01/4300 AW + 01/4301 AW

U I T S P R A A K

in de gedingen tussen:

[appellante], wonende te [woonplaats], appellante,

en

de Minister van Justitie, gedaagde.

I. ONTSTAAN EN LOOP VAN DE GEDINGEN

Appellante heeft op daartoe bij aanvullend beroepschrift aangevoerde gronden hoger beroep ingesteld tegen de uitspraak van de rechtbank 's-Gravenhage van 14 juni 2001, nrs. AWB 00/6557 en 00/10919 AW, waarnaar hierbij wordt verwezen.

Gedaagde heeft verweer gevoerd.

De gedingen zijn behandeld ter zitting van 14 augustus 2003, waar appellante in persoon is verschenen, bijgestaan door mr. J.J. Blanken, advocaat te 's-Gravenhage. Namens gedaagde is ter zitting verschenen mr. A.A. in 't Veen, werkzaam bij het Ministerie van Justitie.

II. MOTIVERING

1. Voor een uitgebreidere weergave van de in deze gedingen van belang zijnde feiten en omstandigheden wordt verwezen naar de aangevallen uitspraak. De Raad volstaat met het volgende.

1.1. Appellante, door gedaagde aangesteld als ambtenaar, is met ingang van 24 maart 1997 benoemd in de functie van seniorsecretaris bij de [naam comissie] ([afk. commissie]), aan welke functie salarisschaal B/12 (schaal 12) is verbonden. In de aanstellingsbrief van 5 maart 1997 is vermeld dat bevordering naar schaal 12 plaats zal vinden nadat is gebleken dat zij die functie volledig en goed heeft vervuld. Een over haar functioneren uiterlijk voor 1 maart 1998 op te maken beoordeling, zal volgens die brief hierover dan uitsluitsel moeten geven.

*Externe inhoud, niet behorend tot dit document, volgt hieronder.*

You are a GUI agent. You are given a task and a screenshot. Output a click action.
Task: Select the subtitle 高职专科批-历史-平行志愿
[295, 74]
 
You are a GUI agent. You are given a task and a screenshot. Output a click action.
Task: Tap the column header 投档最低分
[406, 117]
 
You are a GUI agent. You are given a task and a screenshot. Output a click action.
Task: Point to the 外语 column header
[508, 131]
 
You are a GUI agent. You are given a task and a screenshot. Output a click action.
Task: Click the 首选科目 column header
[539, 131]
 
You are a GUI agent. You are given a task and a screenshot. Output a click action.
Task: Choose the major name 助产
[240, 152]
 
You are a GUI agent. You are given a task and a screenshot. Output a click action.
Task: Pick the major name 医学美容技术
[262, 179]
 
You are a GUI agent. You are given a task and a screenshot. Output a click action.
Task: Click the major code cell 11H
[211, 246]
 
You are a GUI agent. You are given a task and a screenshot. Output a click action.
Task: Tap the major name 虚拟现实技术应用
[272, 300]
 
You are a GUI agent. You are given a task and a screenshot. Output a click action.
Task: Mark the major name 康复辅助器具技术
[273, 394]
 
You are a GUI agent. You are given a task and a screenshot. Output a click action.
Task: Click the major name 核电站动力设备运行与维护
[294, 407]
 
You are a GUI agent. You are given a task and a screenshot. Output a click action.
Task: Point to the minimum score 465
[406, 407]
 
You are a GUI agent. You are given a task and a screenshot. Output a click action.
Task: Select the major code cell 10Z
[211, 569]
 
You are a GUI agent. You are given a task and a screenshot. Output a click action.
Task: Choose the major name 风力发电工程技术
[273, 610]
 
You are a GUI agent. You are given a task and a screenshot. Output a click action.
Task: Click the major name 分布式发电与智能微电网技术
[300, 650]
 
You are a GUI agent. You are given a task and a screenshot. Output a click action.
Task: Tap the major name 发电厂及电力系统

1.2. Op 21 december 1998 is over appellante een beoordeling opgemaakt met betrekking tot haar functioneren in de periode 1 januari 1998 tot 15 december 1998. De beoordeling van de functievervulling als geheel is gewaardeerd met B: onvoldoende, wat inhoudt dat zij op één of meer aspecten niet geheel aan de gestelde functie-eisen voldeed. Deze beoordeling is, na bedenkingen van appellante daartegen, op 23 september 1999 door gedaagde vastgesteld. Het tegen dit besluit gerichte bezwaar is bij bestreden besluit van 10 mei 2000 (besluit 1) niet-ontvankelijk verklaard, voorzover het bezwaar was gericht tegen de weigering die volgens appellante in het besluit van 23 september 1999 besloten lag haar per 1 maart 1998 te bezoldigen naar schaal 12, en ongegrond verklaard voorzover het was gericht tegen de vaststelling van de beoordeling.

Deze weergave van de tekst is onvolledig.